According to the results of the economic calendar, the new Labor market numbers from the United States of America show a further slowdown in conditions, which increases fears that the US economy is sliding into recession. Moreover, one of the familiar rules in the market is that the US dollar price should fall, and stock markets should rise whenever US data comes in lower than expected because this increases the chances of the Federal Reserve cutting US interest rates.
However, cracks have appeared in this trade recently: stocks are in the red zone, and the dollar maintains a short-term recovery after the April job opportunities and Labor turnover report came in lower than expected. The number of job openings for job seekers fell to 8.059 million from 8.355 million, while the market expected 8.34 million. Consequently, this suggests that there is a slowdown in the Labor market underway, which meets the necessary condition for the Federal Reserve to cut US interest rates.
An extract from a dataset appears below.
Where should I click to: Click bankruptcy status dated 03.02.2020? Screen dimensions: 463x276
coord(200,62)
Meanwhile, some economists suggest that the US economy is heading towards a recession, meaning that the “soft landing” that markets were hoping for may not happen. Historical data shows that markets tend to underperform, and the dollar outperforms, heading towards a recession. Analysts cite some mounting evidence of this:
The unemployment rate has recently risen, in line with the expected 24-month lag that typically follows a rate hike cycle. Retail sales are flat. Already, the control group has seen a decline recently, and previous months have been revised downward. The Chicago PMI is “screaming” recession. The ISM new orders index is approaching recession-like levels.
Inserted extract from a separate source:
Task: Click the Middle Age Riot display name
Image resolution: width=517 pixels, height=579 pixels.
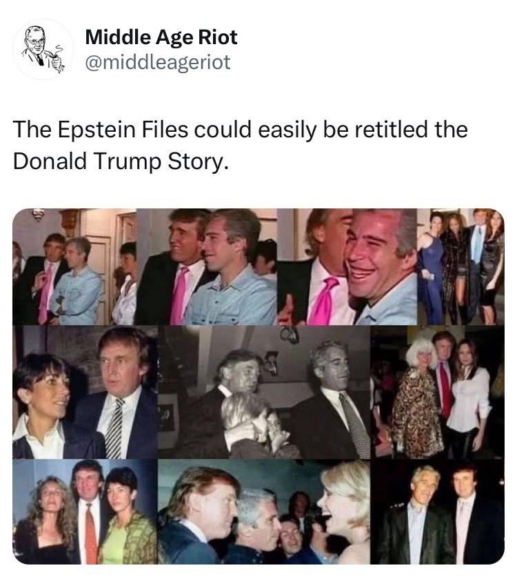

Overall, the JOLTS numbers provide the latest evidence of a potential “slump” in the U.S. economy. (A hard landing indicates a significant slowdown due to the restrictive nature of the Fed’s rate hikes. A “no landing” or “mild” scenario assumes that inflation will fall back to the Fed’s 2.0% target, but economic growth will continue to decline. Generally, recent market action suggests that a hard landing scenario could be bullish for the dollar and bearish for markets. However, the Fed could choose to acknowledge these risks and provide fresh hints next week that a rate cut is imminent. If this happens, we could see a significant rise and fall in the dollar.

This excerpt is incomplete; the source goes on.